Students never cease to impress me, and their reflections did the same.  I’ve collected bits and pieces of their responses in order to reinforce the high points for me this year as well. 

“It was fun to feel like I was a real author.” - Nikki

This was more than a ploy to make students hate English class less.  Rather, it is truly my mission to help students see the connections between what they are learning in the classroom and the application of that knowledge, skill or expertise in the world around them.  I truly believe that each and every student can be and is an author.  Nikki is just one of many of this year’s class who actually proved it.  

This year’s eighth grade students were published in the Holt County Independent, Norfolk Daily News, and on Apple’s iBooks Store.  They spread their written messages on air on the radio, on blogs and social media, through email, and on bulletin boards and billboards.  They spoke their mind and expressed their insights to the School Board, to students outside of their grade level, and in letters to loved ones. They communicated through writing with their peers, within online writing forums with strangers, and with people in positions of power.  They wrote competitively - speech contests, poetry contests, essay contests, and more.  And they ARE AUTHORS!

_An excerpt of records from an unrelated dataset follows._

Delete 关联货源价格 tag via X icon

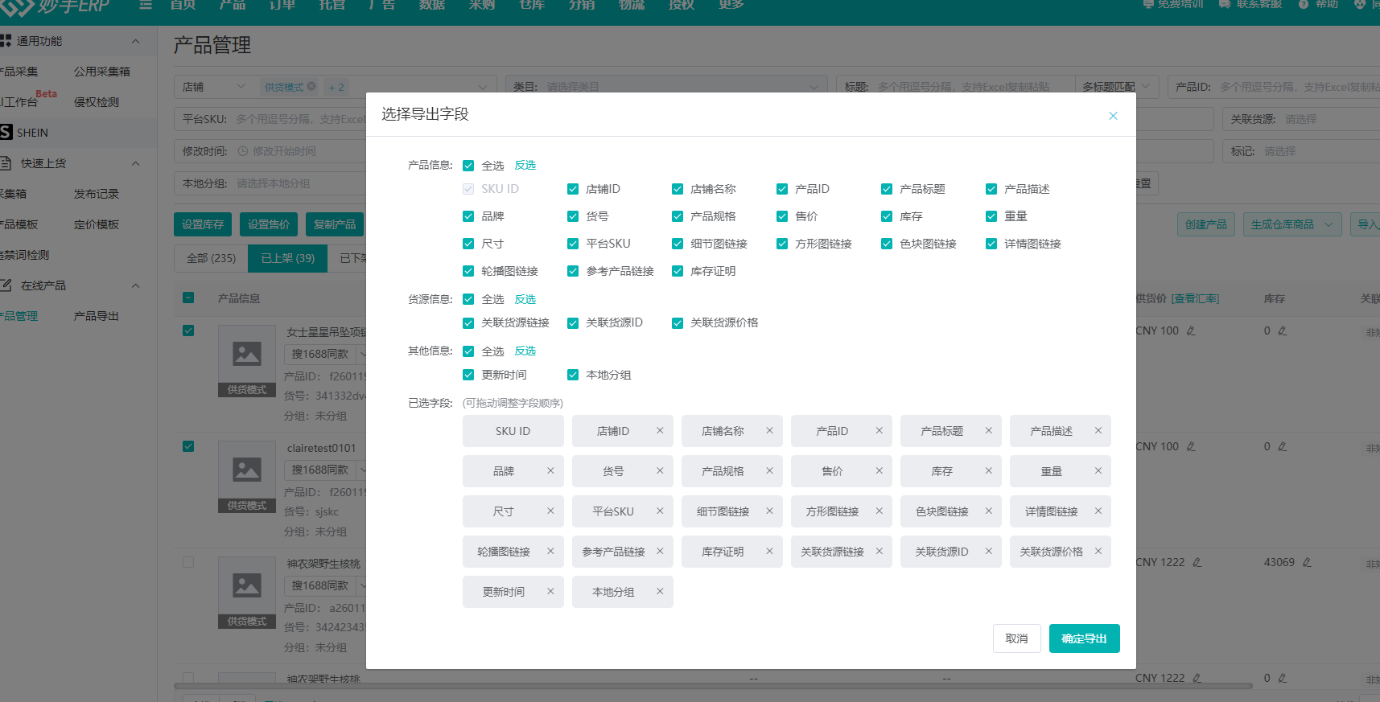1098,552
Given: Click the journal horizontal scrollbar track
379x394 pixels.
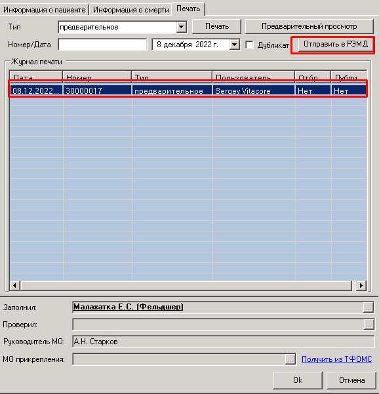Looking at the screenshot, I should (x=186, y=285).
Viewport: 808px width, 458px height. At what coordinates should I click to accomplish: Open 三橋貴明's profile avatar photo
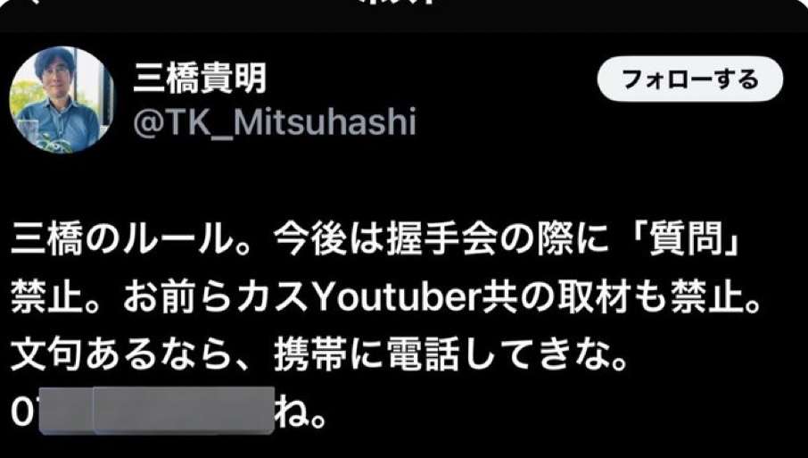(x=62, y=99)
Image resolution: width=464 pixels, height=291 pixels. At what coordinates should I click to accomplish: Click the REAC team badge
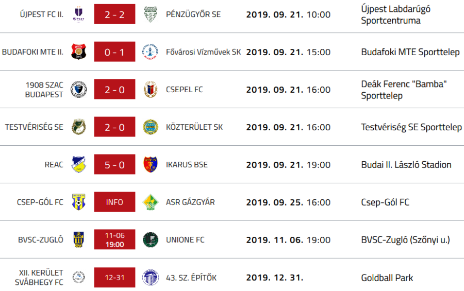tap(78, 165)

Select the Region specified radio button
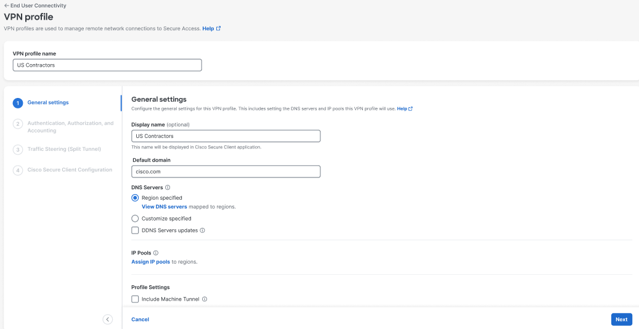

“There is a lot more to writing than words on a page. You have to feel the words and put emotion in them so that the readers connect.” - Shayne

That personal connection to your writing with infused emotion holds true in the relationships within the classroom as well.  When I asked the students to list their three favorite things we did this school year, many expressed appreciation for the very first day of class.  This was a day devoted entirely to improv games, ice-breakers, and relationship building.  The fact that they remember that experience from over 9 months of language arts lessons, mixed among countless repetition of parts of speech and sentence fluency tips, shows the power of emotion in learning.  Connecting.  It’s what happens when an author composes words that reach a reader.  It’s also what happens in a successful classroom of middle school learners.  

“With Mrs. Morrow she can get really excited sometimes, so keep her under control. Mrs. Troester, on the other hand, can get very serious, so take everything seriously. And make sure to get everything done on time to keep them happy.” - Montana

This advice from Montana clearly illustrates the power of joy.  And yet the importance of staying focused.  And all the while, it sometimes is nothing more than being responsible and following through that can leave the biggest impact.

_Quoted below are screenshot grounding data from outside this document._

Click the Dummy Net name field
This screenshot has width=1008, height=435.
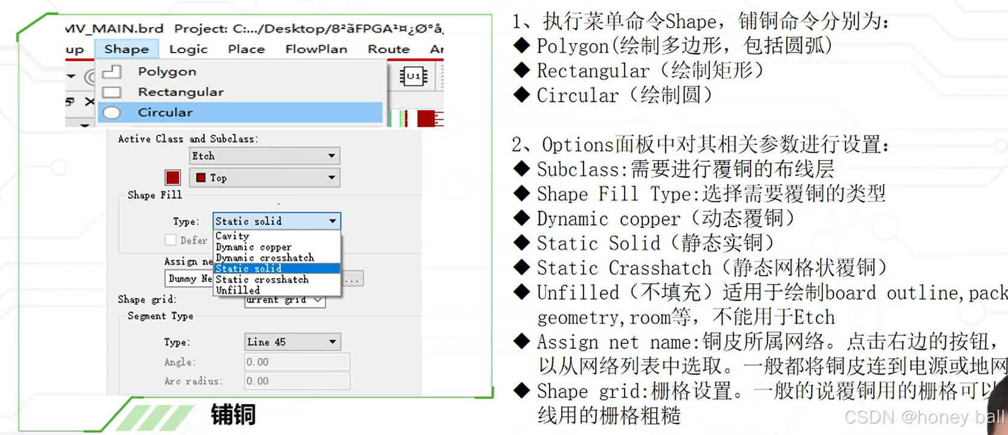pos(189,279)
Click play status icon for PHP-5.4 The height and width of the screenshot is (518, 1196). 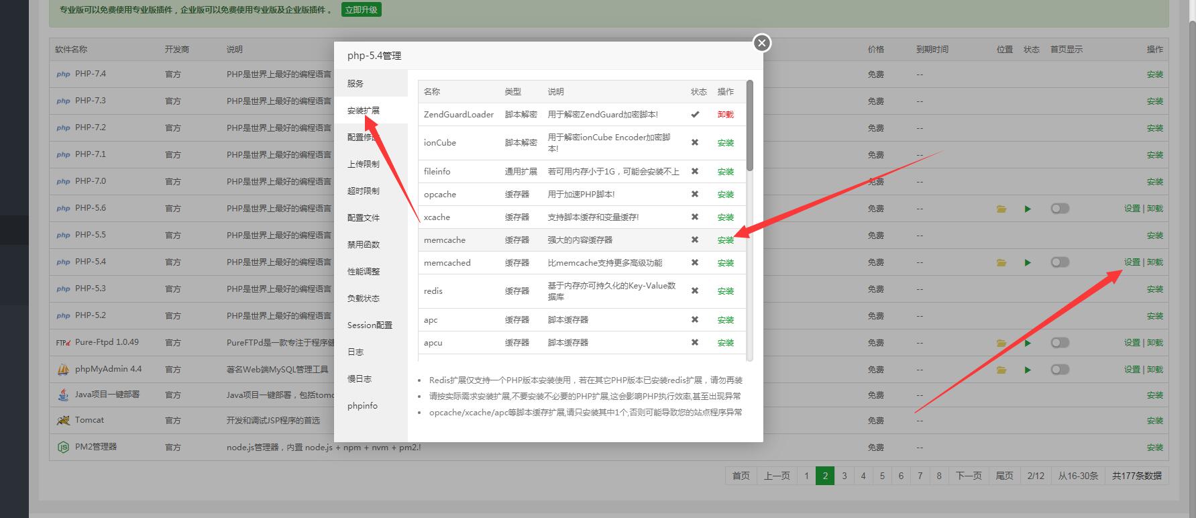tap(1028, 262)
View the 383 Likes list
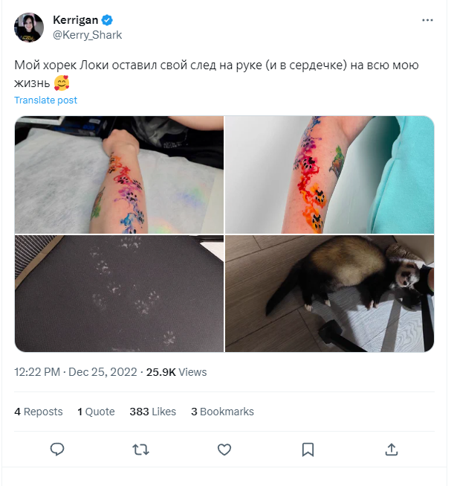454x486 pixels. (x=153, y=412)
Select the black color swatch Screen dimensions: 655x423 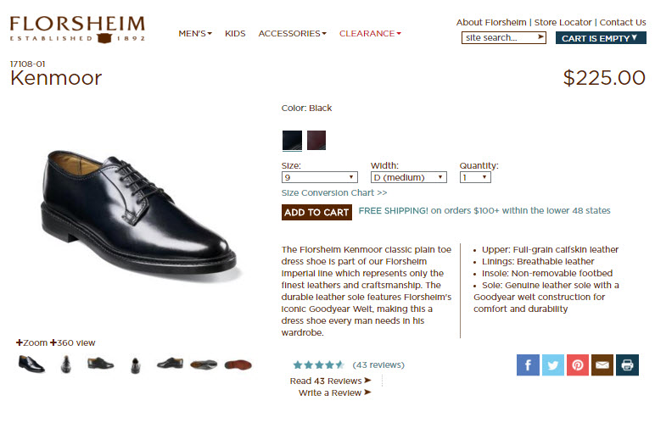click(292, 140)
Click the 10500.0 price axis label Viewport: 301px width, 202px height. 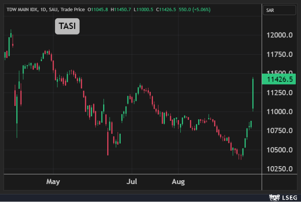[x=280, y=150]
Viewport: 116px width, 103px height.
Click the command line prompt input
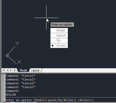pos(60,100)
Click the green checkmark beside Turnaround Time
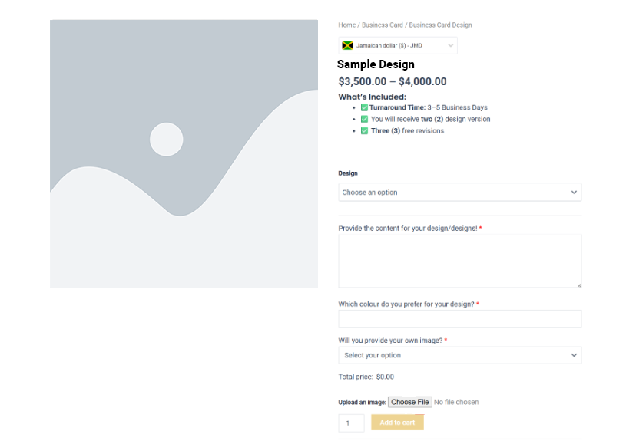This screenshot has width=636, height=441. click(364, 107)
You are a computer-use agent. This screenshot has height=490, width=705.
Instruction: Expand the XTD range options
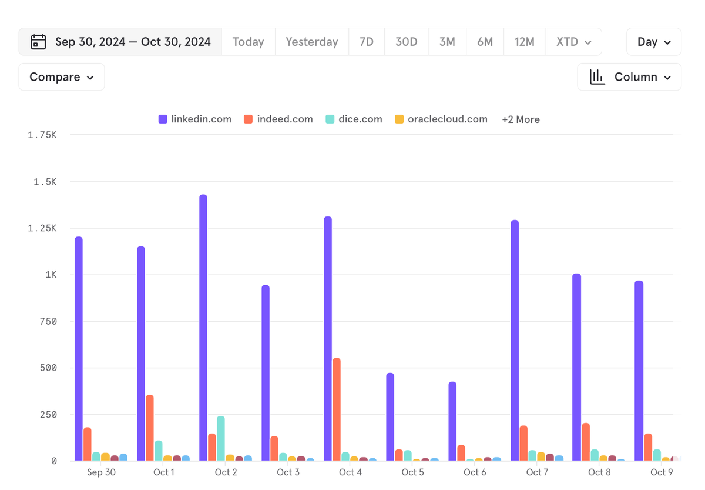(x=573, y=42)
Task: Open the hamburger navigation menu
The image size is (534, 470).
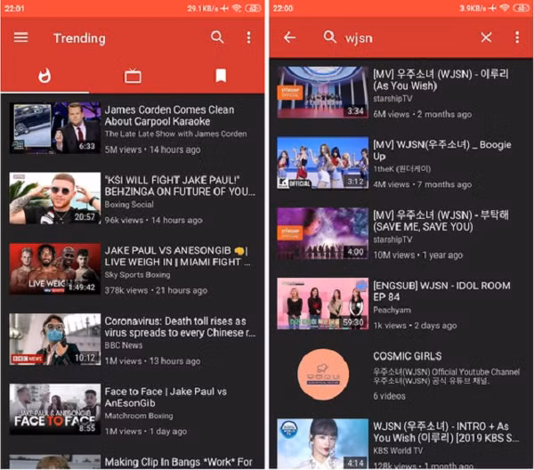Action: (x=20, y=37)
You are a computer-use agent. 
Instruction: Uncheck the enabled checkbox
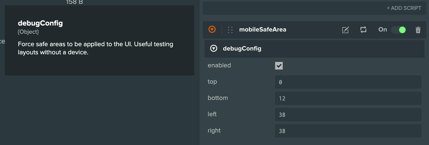click(x=279, y=66)
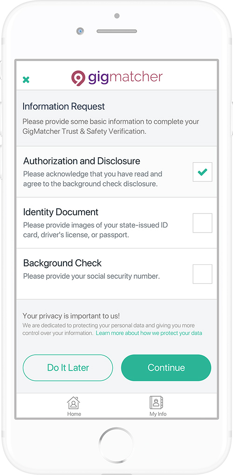Tap the phone's front camera lens
233x475 pixels.
tap(80, 31)
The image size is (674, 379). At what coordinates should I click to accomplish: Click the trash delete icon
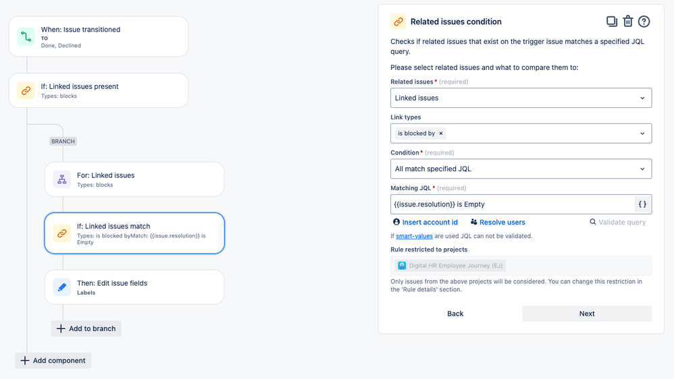click(x=627, y=22)
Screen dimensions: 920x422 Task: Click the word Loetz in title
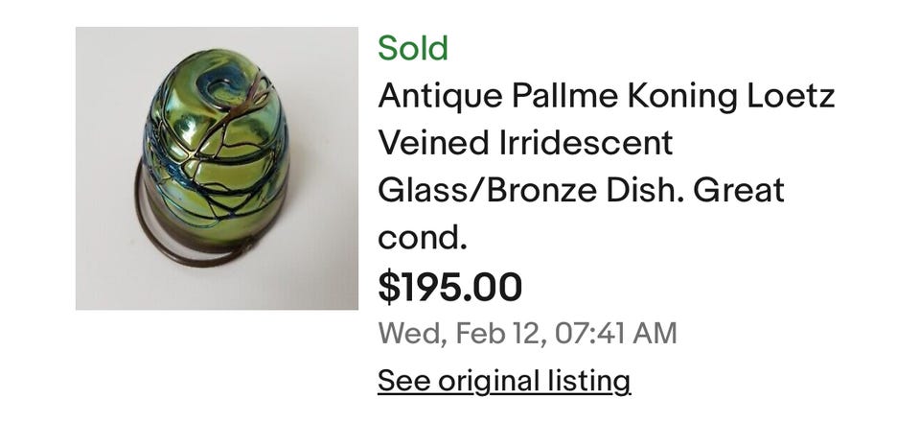(x=797, y=96)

“My favorite thing that we did was the “Choose Your Own Adventure” stories mostly because they finally left us alone and just let us work instead of having to worry about constant deadlines and requirements.” - Nathaniel

I value constructive criticism immensely. We teach our students to do it in the peer review process and we need to model it as well.  It pains me to realize that we stifle our students’ learning with deadlines and requirements.  Nathaniel’s bravery to admit it, along with his exceptional creative aptitude when he did connect with an assignment is a reminder to me as an educator to build in more of these experiences every year. 

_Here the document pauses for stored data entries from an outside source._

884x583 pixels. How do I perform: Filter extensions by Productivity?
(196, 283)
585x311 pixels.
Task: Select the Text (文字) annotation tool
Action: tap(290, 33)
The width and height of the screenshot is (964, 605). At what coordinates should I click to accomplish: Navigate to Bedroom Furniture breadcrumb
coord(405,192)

“An iBook is way cooler than just a normal book.” - Justin

WAY cooler! And requires more thinking, more creating, and therefore more learning.  iBooks Author is my current gourmet meal of teaching English(yes kids, that is a metaphor).   We authored collaboratively, published a collection of essays on patriotism, and were able to raise money for a great cause.  We authored nonfiction books to teach others great science and social studies content that we have learned.  We created widgets, intro videos, narrator characters, screencasts and animations to enhance our writing.  All the while we practiced digital citizenship by using creative commons & OER, applying attribution, and promoting via social media. We learned together, my students and I.  We fought through publishing challenges and debugged faulty media elements.  I can’t imagine teaching any kind of writing class in the future without iBooks Author, iBooks, and the iBooks Store as key ingredients.  

“Writing this year taught me that you can achieve anything or you can release yourself from everyone and everything.” - Trevor

Talk about reaching both ends of the spectrum!  Pushing beyond our limits or letting go of it all.  I think about all the talent in Room 220 each and every 2nd and 4th period this year.  Then I think about all that I have yet to learn about each and every one of these amazing students.  There is more to be written, for sure.  I hope that I get to continue to read it!

“English can be a little fun.” - Eddie

Or a lot fun.  Either way, thanks for the great times, OHS Class of 2018.  The world can expect many more great things to come from you!